Another lapse on my disc buying- a sale on the Arrow website for a budget re-release of their previously OOP Four Film Noir Classics Blu-ray set was like Kryptonite straight to my current weak spot (£25 for four noir in HD with plenty of extras seemed a steal). So we start with what seems to be the highest-regarded film of the set: The Big Combo (a no-doubt inebriated Time Out reviewer during a 1970s revival gushed that it was the greatest film of all time, or something along those lines).

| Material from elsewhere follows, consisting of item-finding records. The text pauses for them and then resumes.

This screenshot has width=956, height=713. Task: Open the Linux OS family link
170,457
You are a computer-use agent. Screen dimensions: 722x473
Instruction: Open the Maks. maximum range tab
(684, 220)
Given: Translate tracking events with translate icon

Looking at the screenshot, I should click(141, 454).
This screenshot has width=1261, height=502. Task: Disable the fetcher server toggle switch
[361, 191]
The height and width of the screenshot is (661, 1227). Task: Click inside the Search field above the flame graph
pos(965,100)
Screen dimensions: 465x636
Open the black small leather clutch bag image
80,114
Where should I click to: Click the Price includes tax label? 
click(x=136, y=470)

The Big Combo clearly isn’t the greatest film of all time, or the greatest noir film, either, but it is a very solid and beautifully photographed piece of work (the great cinematographer John Alton truly painting with light in this- its an exquisite-looking film, one of the most beautiful noir’s I’ve yet seen and a wonder to behold on Arrow’s disc). The music score is also particularly memorable, a moody, jazzy score typical of the genre but definitely one of the better ones I’ve heard. The film is very inventive in places- it features a truly bizarre torture scene and a later on a murder scene that plays out in complete silence: I can easily understand why the film is so highly regarded.

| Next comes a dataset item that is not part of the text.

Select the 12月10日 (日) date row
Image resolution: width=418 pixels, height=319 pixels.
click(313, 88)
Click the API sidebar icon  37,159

Its also, having watched Kiss Me Deadly the night before, a refreshingly subtle film (although to be honest, compared to that film, what film wouldn’t seem subtle?).
Sure, this film was quite dark and violent, full of typical noir tropes but it didn’t feel the need to bash me over the head every few minutes, and strangely enough, in the end this film was possibly even more subversive and daring in many ways. Gangster boss Mr Brown (a smooth but threatening Richard Conte) has two henchmen- Fante (an impossibly-young looking Lee Van Cleef) and Mingo (Earl Hoffman) – who are homosexual lovers, something not made explicit but clearly signposted for anyone paying attention. Beautiful blonde Susan (Jean Wallace) is Mr Brown’s girl, but she’s captive lover, a trophy for the big tough boss (she’s already tried suicide as a way out). One evening during an argument when they are alone in his apartment, Mr Brown grasps at her and she tries to push him away, but he persists, lowering his head behind her out of camera view, and she eventually lets out a near-orgasmic sigh of guilty pleasure at whatever he’s doing to her (I’m not sure how this got past the censors at the time). This film seems to be confirming what other film’s good guys always suspected- the bad guys are better lovers.
Certainly the hero of the film, Police Lieutenant Diamond (Cornel Wilde) who is himself unhealthily obsessed with Susan, seems a rather impotent individual (his ill-fated girlfriend is a nightclub dancer who hints its been six months since she last saw him). Diamond is wound up too tight, obsessed with bringing down Mr Brown and rescuing Susan -indeed its suggested that he is so focused on Mr Brown simply because of Susan, the object of an unrequited love. As usual with these roles, Mr Brown is obviously the more interesting of the two- dynamic, strong and bold, while Diamond is very square, repressed and frustrated. Its interesting that at the close of the film (and I hope I’m not crossing too far into spoiler territory with a film 65 years old), that Susan and Diamond don’t fall into a typical clinch at the end- suggesting that Diamond may have saved the girl, but he won’t necessarily get the girl. This was really very refreshing, frankly, and typical of the restraint and sophistication of the film and how it bucks trends with impressive grace. This film is definitely one of the greats, and that Time Out reviewer wasn’t far wrong.